La Métropole européenne de Lille a choisi de faire suivre son Plan Climat Air Énergie Territorial (PCAET) par ce qui ressemble à un comité de suivi baptisé Haut Conseil métropolitain pour le Climat, « instance de gouvernance territoriale et partenariale » du PCAET. Piloté par deux élus, administré par la seule MEL, ce Conseil sera installé le lundi 4 octobre, de 18h30 à 20h30, en salle du Conseil, à Biotope (accueil à partir de 18h00).
Cet événement survient quelques semaines après la publication du rapport 2021 du Haut Conseil pour le climat (l’« original »), dont la version « grand public » résumée et illustrée a été publiée le 16 septembre. Ce document se termine (p.15) par 5 recommandations :
1. « Clarifier des politiques publiques encore peu lisibles » : « c’est une manière polie de dire que la puissance publique se donne actuellement des objectifs contradictoires les uns avec les autres », estime Jean-Marc Jancovici dans un billet en date du 19 septembre. L’épisode de la loi Climat et résilience a illustré ce grand écart permanent entre l’emphase des déclarations publiques et l’indigence des actions concrètes.

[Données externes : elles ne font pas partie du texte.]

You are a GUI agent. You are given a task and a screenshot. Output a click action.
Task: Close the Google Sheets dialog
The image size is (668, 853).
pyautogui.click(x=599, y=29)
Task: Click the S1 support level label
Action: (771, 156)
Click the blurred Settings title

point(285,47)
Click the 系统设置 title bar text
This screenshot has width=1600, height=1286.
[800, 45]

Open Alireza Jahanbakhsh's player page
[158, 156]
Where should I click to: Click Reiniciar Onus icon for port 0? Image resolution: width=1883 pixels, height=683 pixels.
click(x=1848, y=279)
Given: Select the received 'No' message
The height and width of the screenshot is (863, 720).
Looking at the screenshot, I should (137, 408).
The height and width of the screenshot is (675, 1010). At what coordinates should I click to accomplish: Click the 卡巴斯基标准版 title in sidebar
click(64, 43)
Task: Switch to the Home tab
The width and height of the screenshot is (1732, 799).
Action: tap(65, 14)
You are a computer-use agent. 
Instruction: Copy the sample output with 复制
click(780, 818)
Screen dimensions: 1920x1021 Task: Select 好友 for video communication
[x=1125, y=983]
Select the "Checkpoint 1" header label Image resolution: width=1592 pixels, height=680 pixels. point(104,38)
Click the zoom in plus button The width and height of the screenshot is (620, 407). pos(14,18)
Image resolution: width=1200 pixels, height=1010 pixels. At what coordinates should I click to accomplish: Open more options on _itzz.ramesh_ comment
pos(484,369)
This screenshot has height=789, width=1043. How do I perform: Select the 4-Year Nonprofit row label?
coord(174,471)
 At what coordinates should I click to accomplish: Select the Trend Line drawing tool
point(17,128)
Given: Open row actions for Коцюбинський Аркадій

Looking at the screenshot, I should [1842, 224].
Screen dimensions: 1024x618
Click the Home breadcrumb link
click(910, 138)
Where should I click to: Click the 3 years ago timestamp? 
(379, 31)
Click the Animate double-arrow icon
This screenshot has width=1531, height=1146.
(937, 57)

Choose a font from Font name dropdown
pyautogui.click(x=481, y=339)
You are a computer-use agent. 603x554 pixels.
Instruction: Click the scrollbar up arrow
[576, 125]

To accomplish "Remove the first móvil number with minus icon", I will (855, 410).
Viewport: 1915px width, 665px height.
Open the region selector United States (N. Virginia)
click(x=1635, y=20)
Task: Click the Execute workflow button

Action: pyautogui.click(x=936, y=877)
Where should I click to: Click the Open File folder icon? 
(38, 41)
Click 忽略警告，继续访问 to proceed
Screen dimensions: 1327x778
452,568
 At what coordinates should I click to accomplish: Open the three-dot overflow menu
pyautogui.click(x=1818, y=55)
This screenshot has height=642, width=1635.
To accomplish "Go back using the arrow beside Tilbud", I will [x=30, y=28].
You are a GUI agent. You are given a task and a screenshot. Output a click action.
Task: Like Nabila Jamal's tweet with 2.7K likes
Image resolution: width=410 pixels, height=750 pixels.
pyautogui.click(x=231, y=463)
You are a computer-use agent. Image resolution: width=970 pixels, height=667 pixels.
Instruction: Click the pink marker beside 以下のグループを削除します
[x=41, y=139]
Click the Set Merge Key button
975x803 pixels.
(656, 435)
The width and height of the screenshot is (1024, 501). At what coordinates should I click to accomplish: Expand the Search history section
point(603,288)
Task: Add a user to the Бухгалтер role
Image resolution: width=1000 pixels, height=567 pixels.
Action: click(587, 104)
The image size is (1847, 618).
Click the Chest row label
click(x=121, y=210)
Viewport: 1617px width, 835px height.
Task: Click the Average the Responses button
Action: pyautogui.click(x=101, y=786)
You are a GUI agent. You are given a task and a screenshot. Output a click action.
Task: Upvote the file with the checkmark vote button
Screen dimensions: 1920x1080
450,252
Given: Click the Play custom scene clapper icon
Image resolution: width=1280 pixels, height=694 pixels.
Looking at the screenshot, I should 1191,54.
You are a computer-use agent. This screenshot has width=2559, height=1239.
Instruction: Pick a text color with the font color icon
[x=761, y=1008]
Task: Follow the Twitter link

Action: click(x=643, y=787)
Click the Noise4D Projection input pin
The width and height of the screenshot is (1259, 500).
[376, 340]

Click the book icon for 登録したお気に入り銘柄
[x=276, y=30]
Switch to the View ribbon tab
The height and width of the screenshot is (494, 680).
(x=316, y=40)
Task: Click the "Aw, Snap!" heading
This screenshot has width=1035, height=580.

2. « Finaliser sans attendre les "documents stratégiques" » : ce sont les très nombreux plans de cadrage (tels que plans d’action des ministères, PCAET, SRADDET, PLU des collectivités locales, etc.) à mettre en accord vers les objectifs nationaux. La mauvaise volonté est ici évidente : ces documents sont lacunaires (la plupart des ministères tels que l’éducation ou - c’est un comble - la santé n’en disposent pas), et lorsqu’ils existent, ils ne sont pas plus cohérents que les politiques publiques nationales qu’ils déclinent, et en outre ne sont pas toujours rédigés pour être respectés. Une manière de dire que les pouvoirs publics agissent alors qu’ils n’entament rien de substantiel.
3. « Pérenniser les aides et les investissements inscrits au sein des plans de relance qui contribuent aux changements structurels bas-carbone » : cela signifie à la fois rendre les plans de relance « bas-carbone compatibles » (pour le moment cet aspect là n’est pas encore suffisamment pris en compte) et rendre ces financements pérennes, comme cela a été fait (hélas) pour la PAC (transformée en système de subvention de l’agro-industrie) ou le CICE (transformé en baisses pérennes des contributions et cotisations patronales).
4. « Améliorer les processus d’évaluation et de suivi des politiques publiques » : les évaluations ex-post des politiques publiques demeurent rares, souvent confidentielles, et servent rarement pour les politiques mises en œuvre. Cette caractéristique n’est pas propre au climat. Par exemple : il existe un plan régional santé-environnement : nous en sommes à la version 4 alors que la version 3 n’est toujours pas évaluée, mais cela a peu d’importance car ces plans n’influent en rien sur les projets de professionnels de santé.
5. « Intégrer systématiquement l’adaptation au changement climatique dans les politiques aux échelons national et territoriaux » : la dérive climatique va s’intensifier dans les 20 prochaines années quoi que nous entreprenions maintenant, cela signifie que les décisions ne doivent plus tenir compte principalement des conditions environnementales présentes, mais se projeter dans un futur qui sera très différent de celui que nous pouvons anticiper de notre expérience ou de modèles abstraits dont la plupart des économistes et des gestionnaires sont friands.
The Shift Project préconise en outre la formation de tous les fonctionnaires et tous les élus à la compréhension des enjeux. L’ignorance profonde et parfois agressive de la plupart des responsables politiques actuels concernant ces questions vitales est peut-être le premier problème à traiter. The Shift Project vient de publier la résilience des territoires (3 volumes : Comprendre, Agir, Organiser), et sa première proposition est justement de consacrer 1% du budget des collectivités locales à de « l’acquisition de connaissances » sur la question énergie - climat, en commençant par former leurs cadres : compréhension de la situation actuelle, risques futurs et leur hiérarchie, alternatives possibles pour l’avenir.
Seul le point 1 relatif aux politiques publiques peut encore échapper à la vigilance de ce Haut Conseil pour le Climat métropolitain. Pour le reste, nous attendons qu’il se montre cohérent avec son grand frère national et prépare effectivement la Métropole à un futur que l’inaction actuelle a rendu menaçant. Le Pacte pour la transition sera attentif à ses propositions et ses (éventuelles) dérives.